Fino a qui, abbiamo parlato di Marketing Strategico, di Marketing Operativo, di aree di azione, ma…. come ci entra il «Marketing Digitale»? Provocazione: quando usiamo come mezzo di comunicazione la televisione, parliamo forse di Marketing Televisivo? E con per la stampa o la radio parliamo forse di Press Marketing o di Radio Marketing? No, parliamo sempre di Marketing, sapendo bene che ciascun mezzo ha specifici meccanismi di funzionamento, propri strumenti di misura e tecniche di comunicazione. Cosa analoga a quanto avviene per il Digital Marketing che da solo non esiste, ma che va inquadrato sempre nelle strategie complessive di Marketing dell’azienda, essendo consapevoli che in questo caso vi si aggiungono le complicazioni tecnologiche e di modalità di comunicazione indotte dalla necessità di ricorrere a livelli sempre più elevati di multimedialità interattiva e di integrazione tra canali eterogenei (Web, TV, Radio, Stampa, Cartellonistica, Merchandaising…). L’elemento cruciale da considerare nel marketing digitale è che, contrariamente a tutte le altre forme di interazione, è bidirezionale, diretto e senza mediazioni. Quindi va gestito di conseguenza e con la massima accortezza: ci si possono giocare – in positivo ed in negativo – la reputazione, le relazioni, il subitaneo boom o flop di prodotti e servizi. Talvolta in modo subitaneo, incoltrollabile e difficilmente prevedibile. Al Digital Marketing dedicherò una prossima serie di articoli. Per ora, concentriamo l’attenzione sull’e-Mail Marketing, che va inquadrato come una delle componenti delle varie forme di Marketing digitale, con la caratteristica, però, di essere trasversale e complementare a gran parte di esse. Ad esempio, da una Mail si può «atterrare» su una Landing Page che invita ad effettuare una determinata azione, o si possono aggiungere dei «Mi Piace» su Facebook, così come da un Social Media si possono creare nuovi abbonati ad una Newsletter. Tutti elementi che verranno esaminati in dettaglio in uno dei prossimi articoli di questa serie.
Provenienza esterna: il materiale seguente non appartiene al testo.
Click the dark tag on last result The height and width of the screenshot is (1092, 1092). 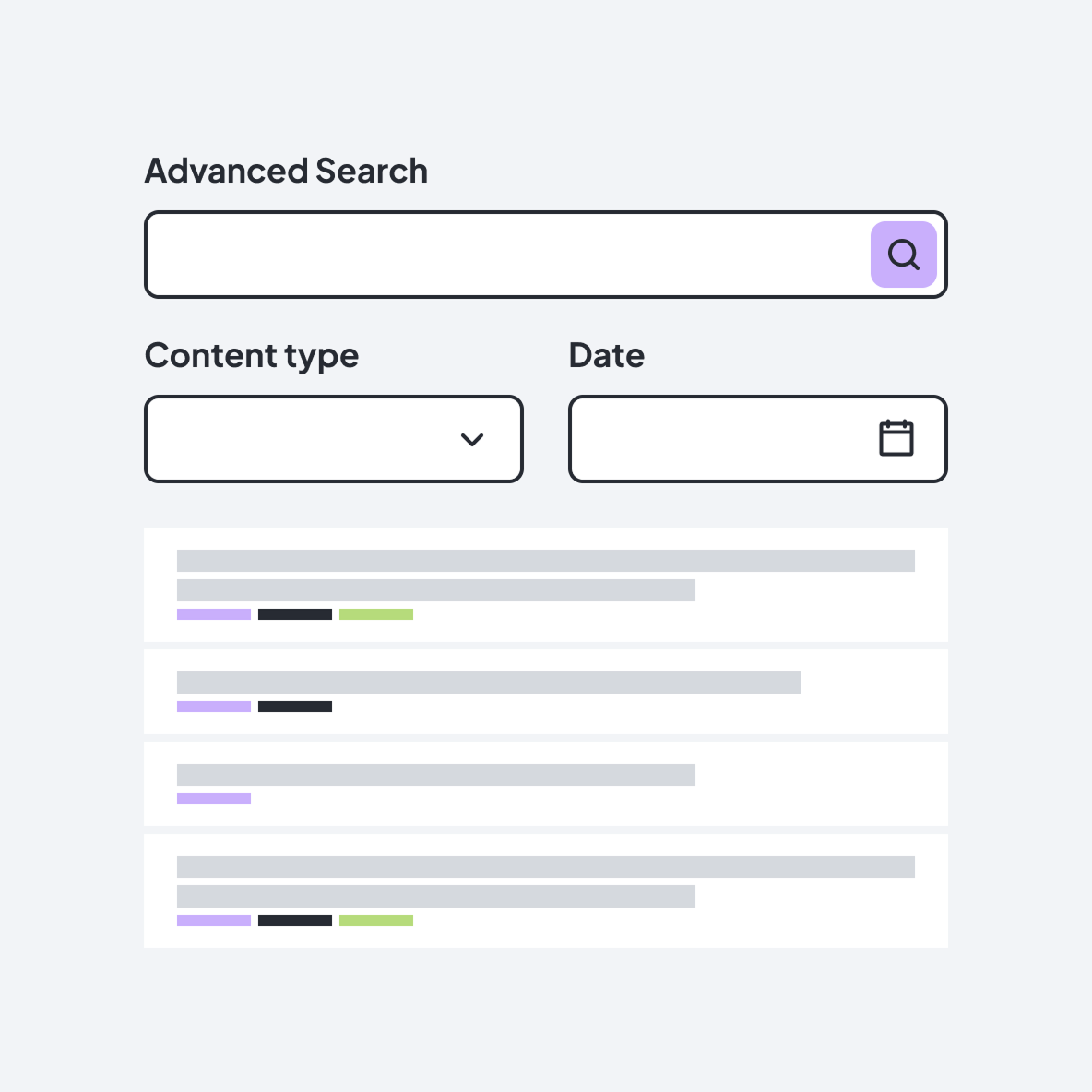pos(295,920)
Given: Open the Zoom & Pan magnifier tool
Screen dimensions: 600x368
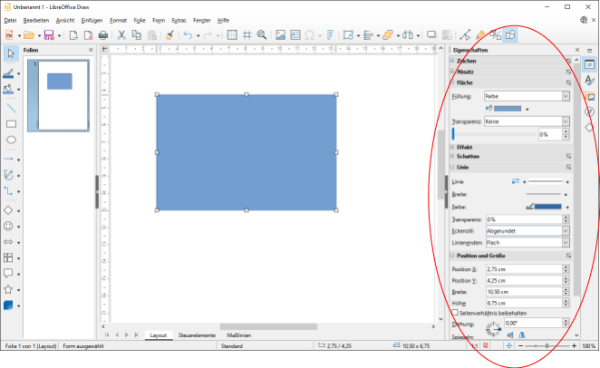Looking at the screenshot, I should pos(262,35).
I risultati dell’indagine Email Intelligence Report svolta su scala mondiale e pubblicata da Return Path a fine novembre 2012, indicano che nonostante un leggero declino nel numero di Mail capaci di raggiungere i propri destinatari, per poi esserne aperte, gli investimenti nelle varie forme di e-Mail Marketing continuano ad essere di gran lunga i più redditizi rispetto a quelli effettuati sui motori di ricerca (SEO, PPC) o in Banner. Il dato è confermato dallo studio di Message Systems' "Marketing Channel and Engagement Benchmark Survey" in base al quale per il 63% dei rispondenti gli investimenti in e-Mail Marketing hanno assicurato ritorni di investimento molto più elevati di quelli effettuati sui “Social Media”, la seconda voce di importanza per i valori considerati.
Così, contrariamente ai titoli che proclamano la morte l’e-Mail Marketing, i fatti dimostrano l’esatto contrario: la gran parte delle aziende continuano a crederci, incrementandovi i propri investimenti. eMarketer, autore di un’altra indagine predice che questa tendenza continuerà per lo meno fino al 2016, accompagnata dalla crescita degli investimenti anche in Social Media, Mobile, SEO e PPC. In particolare, se nel 2011 l’e-Mail Marketing è stato utilizzato dall’83,3% delle aziende per la ricerca di nuovi clienti nell’area Business-to-Business, le proiezioni indicano che nel 2012 il dato consuntivo arriverà all’86,3$, 20 punti più dei Social Media.
Per concludere la disamina dell’importanza dell’e-Mail Marketing nell’ambito del Digital Marketing e del Marketing in generale, una vista sui dati pubblicati sul 2012 Email Marketing Benchmark Report realizzato da MarketingSherpa che pone a confronto le variazioni dei Budget 2011/2012 nelle varie voci che compongono ler attività di Marketing . Le conclusioni, qui, sono evidenti: in crescita siti Web, Social Media, Content Marketing e e-Mail Marketing, a scapito della Stampa in generale e delle manifestazioni “dal vivo”.